**** Data in this exercise
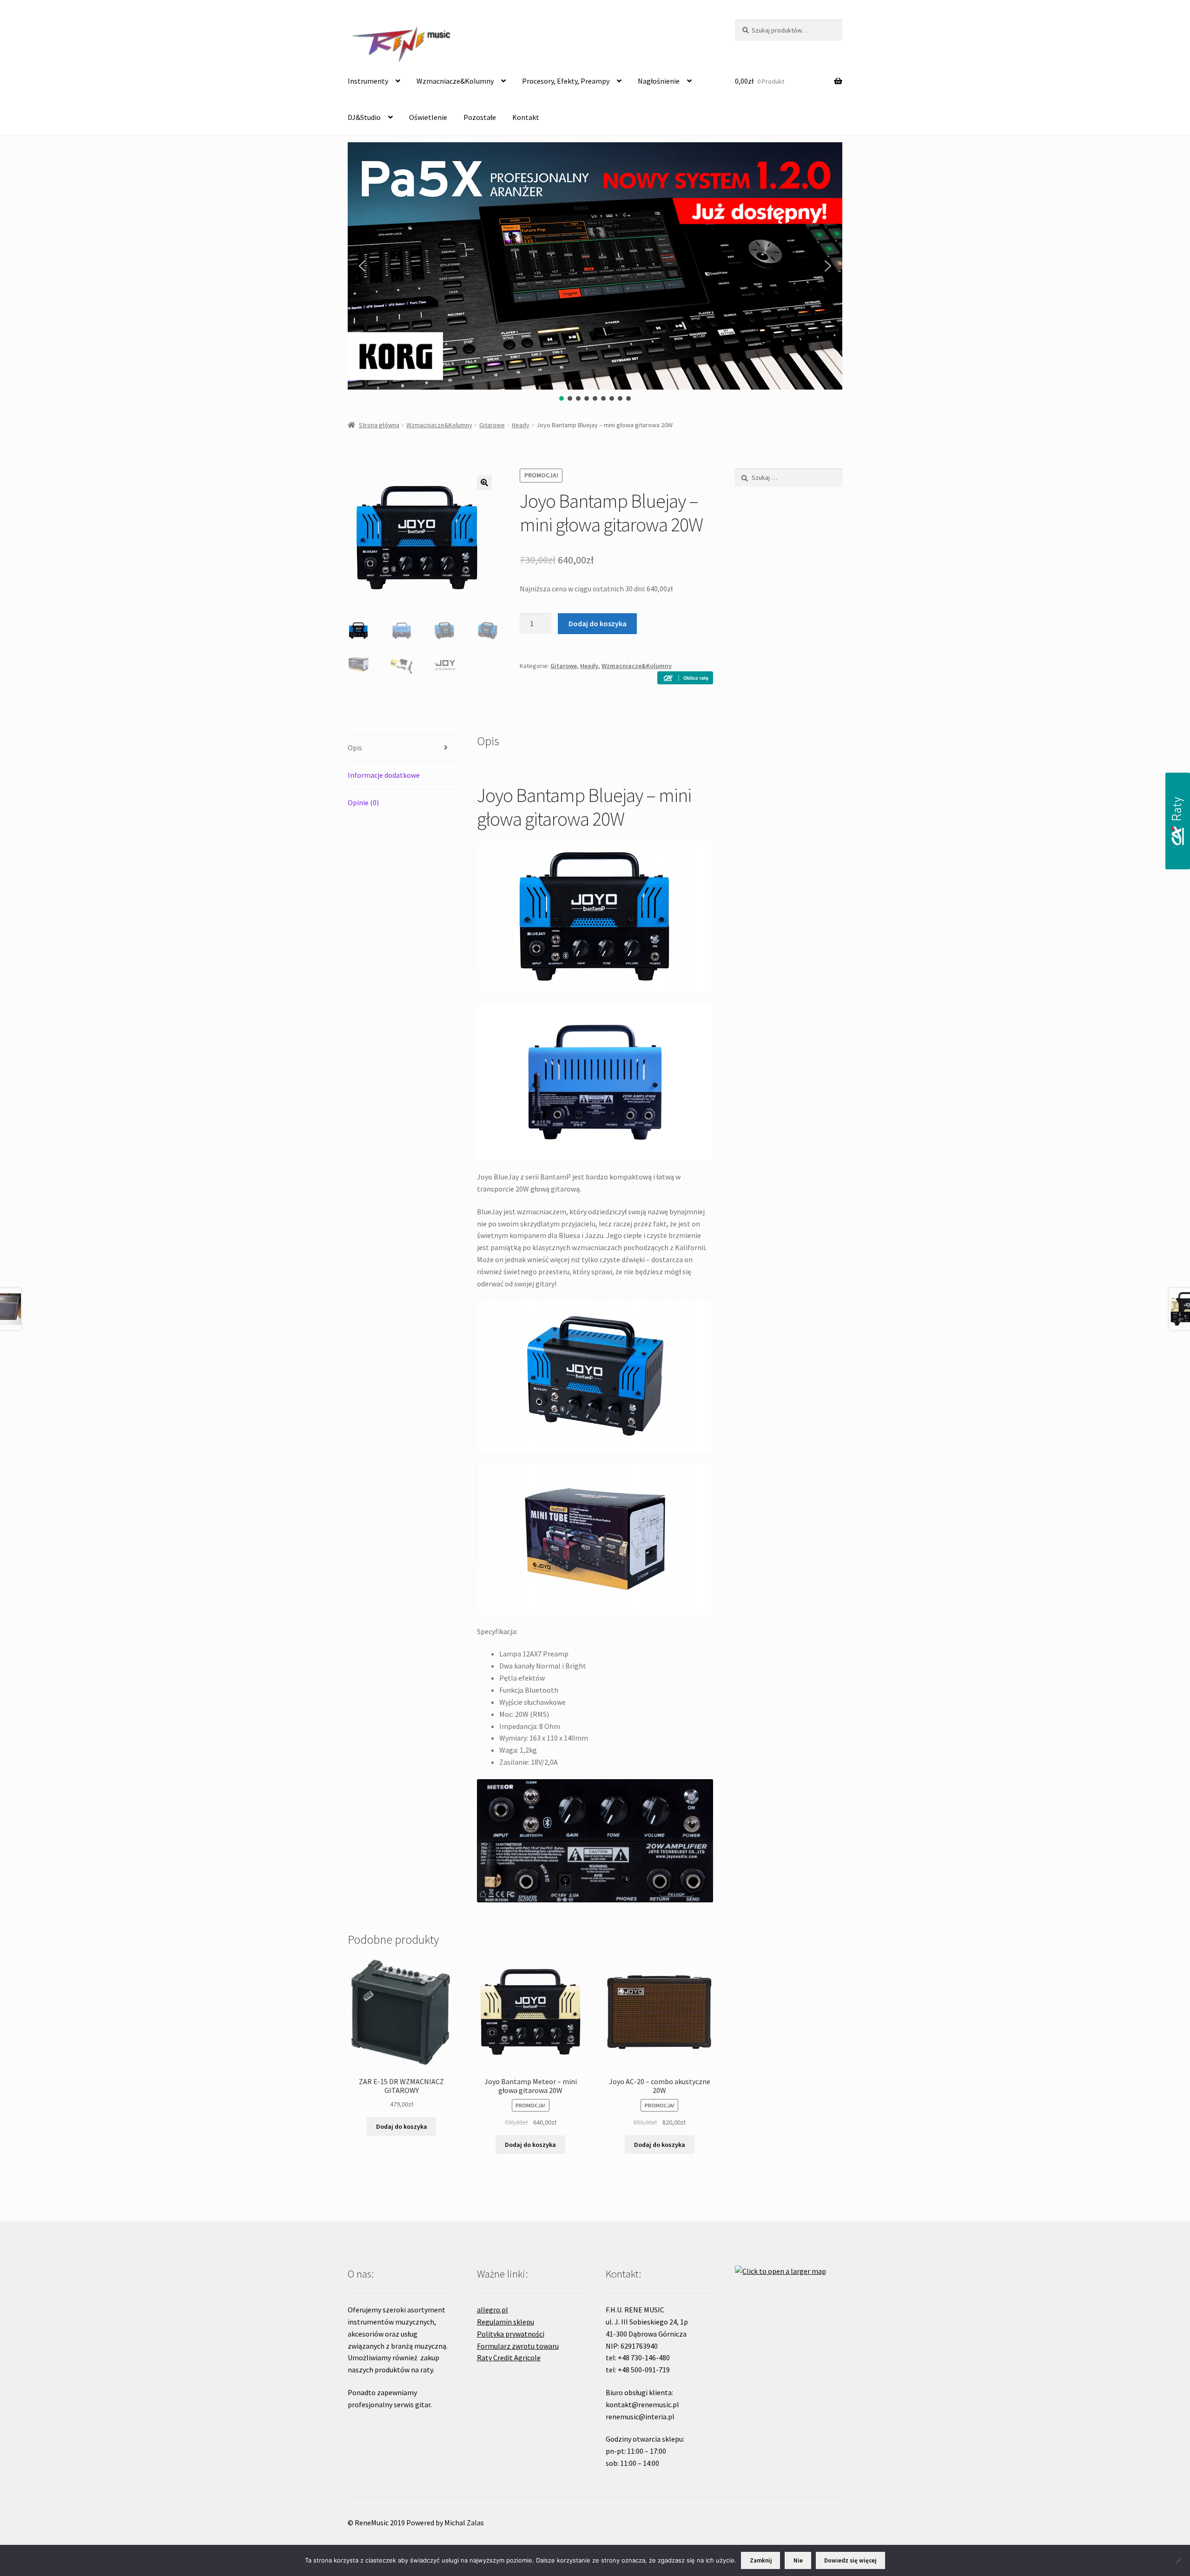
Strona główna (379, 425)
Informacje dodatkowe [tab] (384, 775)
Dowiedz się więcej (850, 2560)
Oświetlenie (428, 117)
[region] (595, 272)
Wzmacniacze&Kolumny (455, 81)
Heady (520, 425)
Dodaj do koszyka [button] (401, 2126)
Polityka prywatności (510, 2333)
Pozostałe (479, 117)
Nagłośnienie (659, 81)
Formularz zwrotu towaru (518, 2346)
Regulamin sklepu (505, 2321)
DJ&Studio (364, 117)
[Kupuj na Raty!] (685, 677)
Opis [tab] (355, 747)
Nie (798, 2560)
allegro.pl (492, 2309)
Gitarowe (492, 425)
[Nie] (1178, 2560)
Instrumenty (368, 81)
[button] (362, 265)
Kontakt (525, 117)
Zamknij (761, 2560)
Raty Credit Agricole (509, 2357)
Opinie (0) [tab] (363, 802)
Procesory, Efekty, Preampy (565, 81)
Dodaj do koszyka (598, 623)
********
**** Data in this exercise
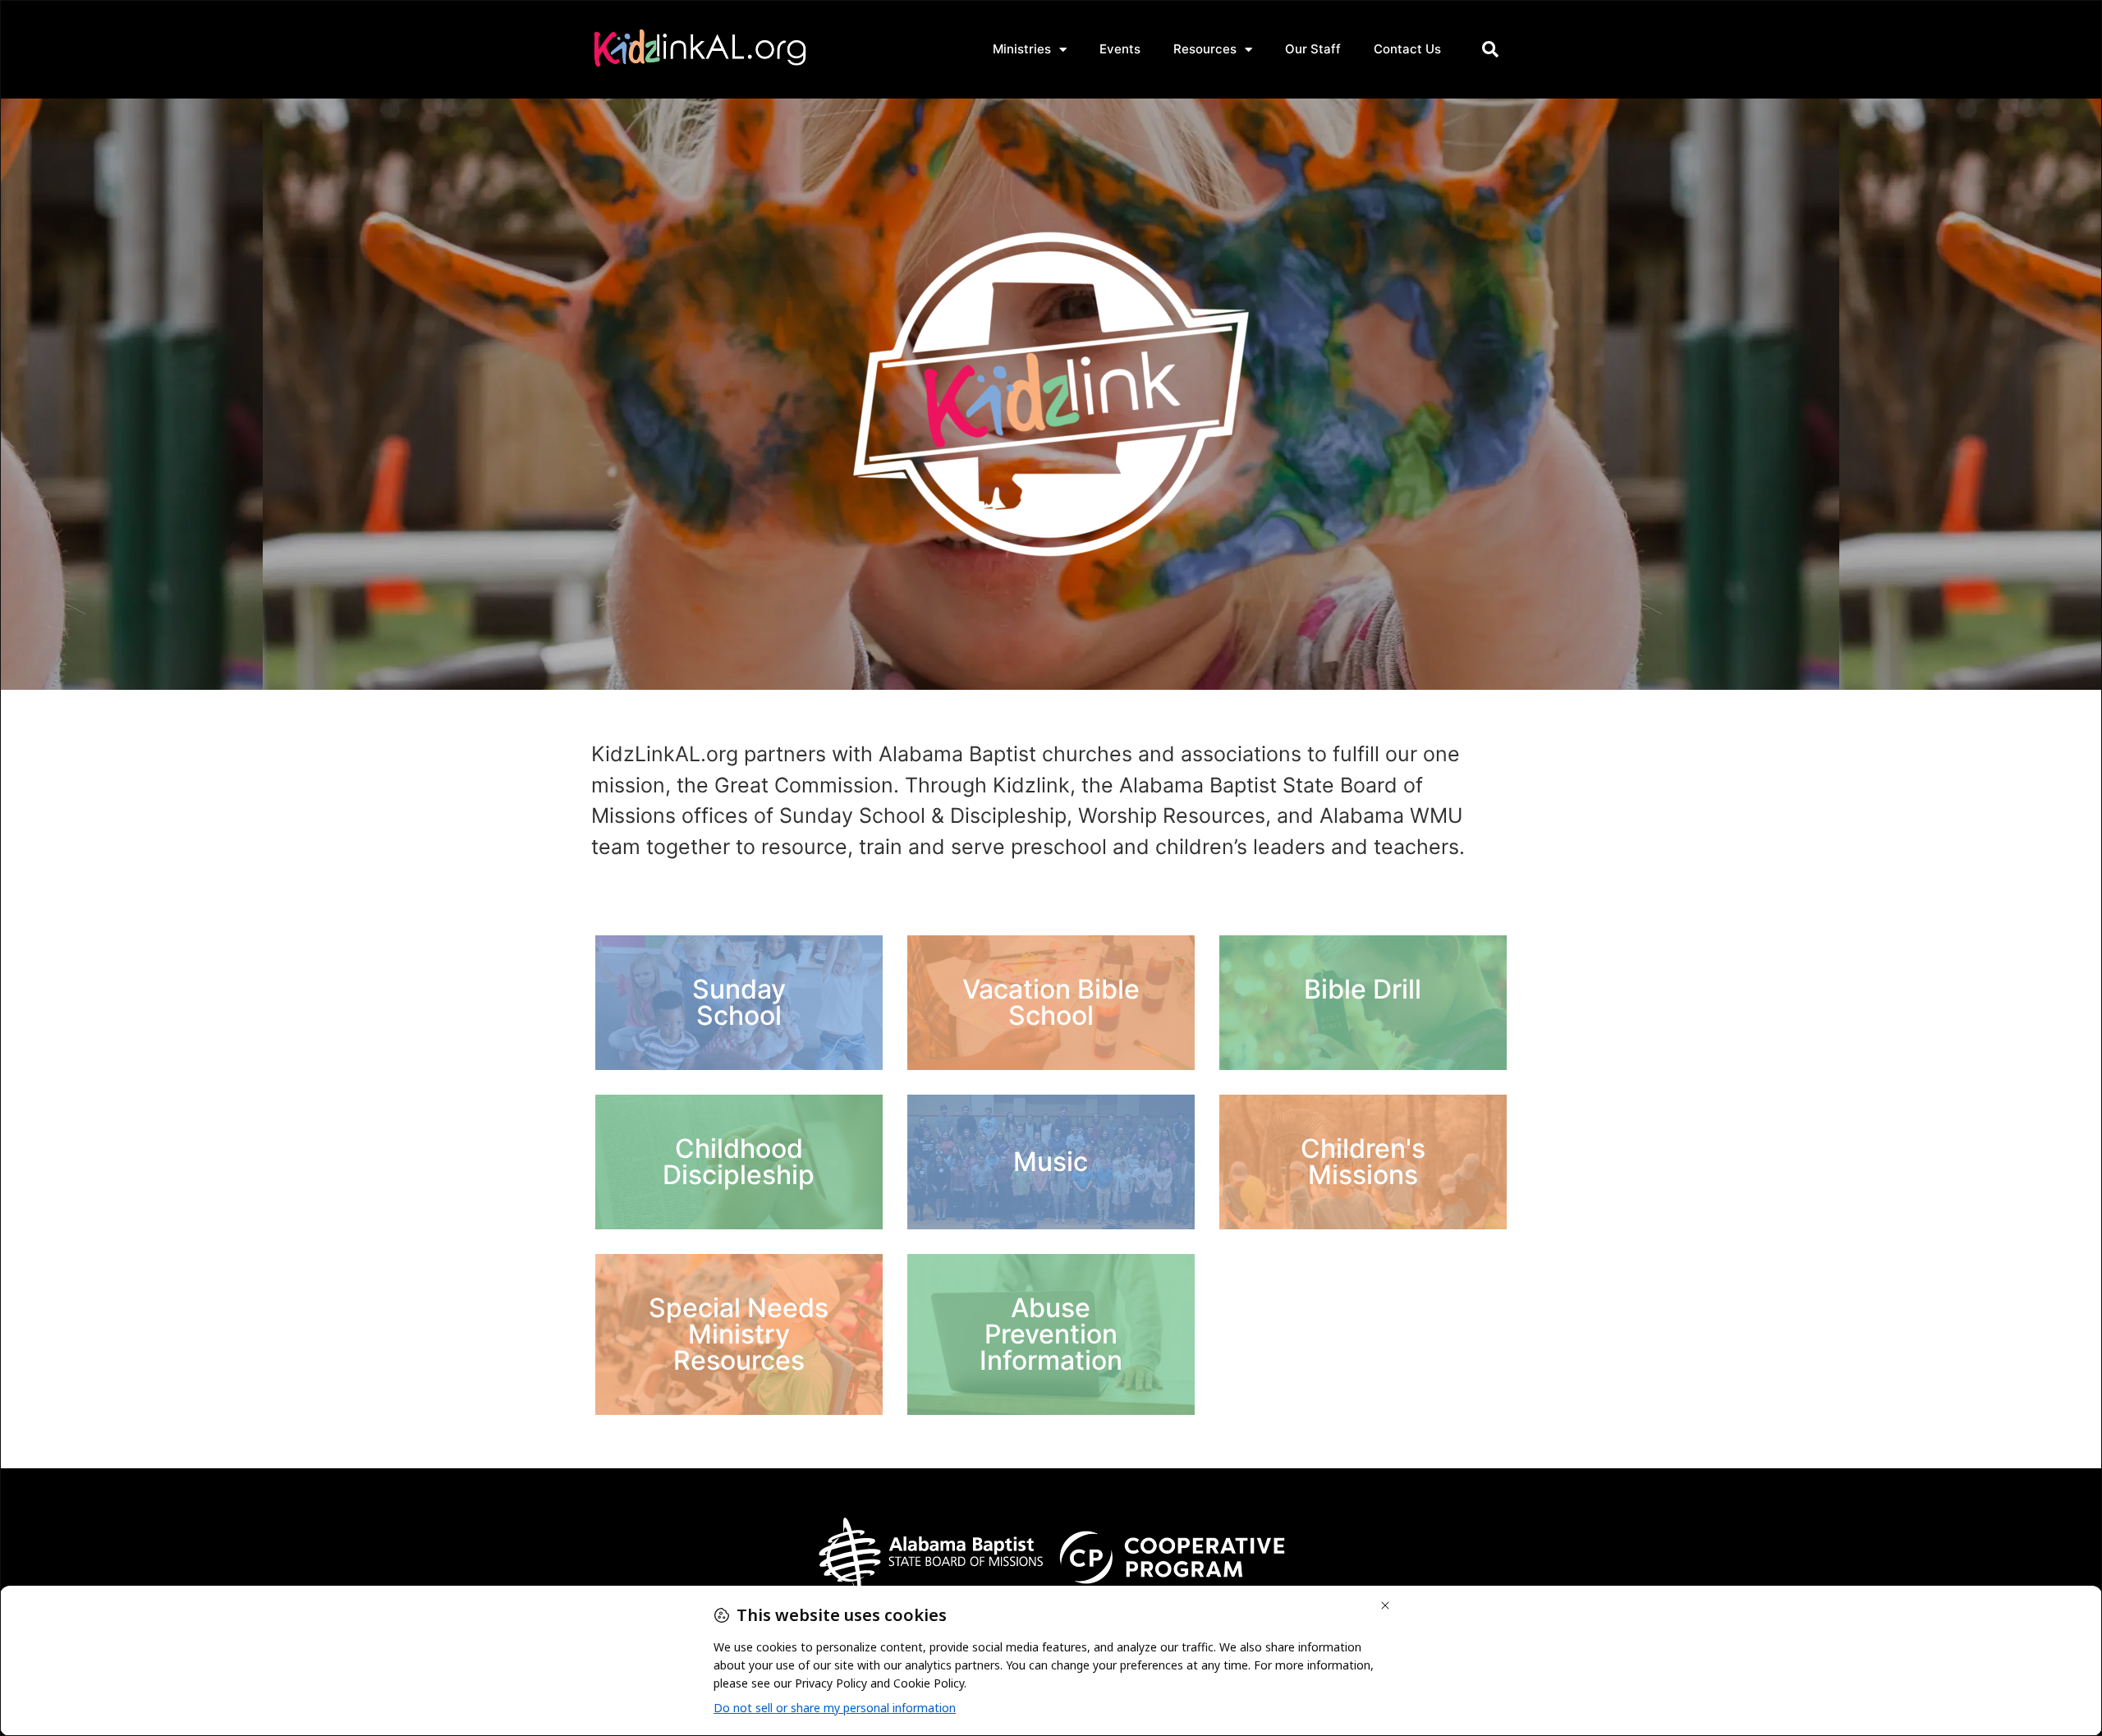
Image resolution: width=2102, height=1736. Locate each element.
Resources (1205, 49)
********
Task brief:
Please copy the lines above from the line with "Strona główna (379, 425)" up to and including the line with "Nie (798, 2560)", exactly as written and with nothing else.

Task solution:
Strona główna (379, 425)
Informacje dodatkowe [tab] (384, 775)
Dowiedz się więcej (850, 2560)
Oświetlenie (428, 117)
[region] (595, 272)
Wzmacniacze&Kolumny (455, 81)
Heady (520, 425)
Dodaj do koszyka [button] (401, 2126)
Polityka prywatności (510, 2333)
Pozostałe (479, 117)
Nagłośnienie (659, 81)
Formularz zwrotu towaru (518, 2346)
Regulamin sklepu (505, 2321)
DJ&Studio (364, 117)
[Kupuj na Raty!] (685, 677)
Opis [tab] (355, 747)
Nie (798, 2560)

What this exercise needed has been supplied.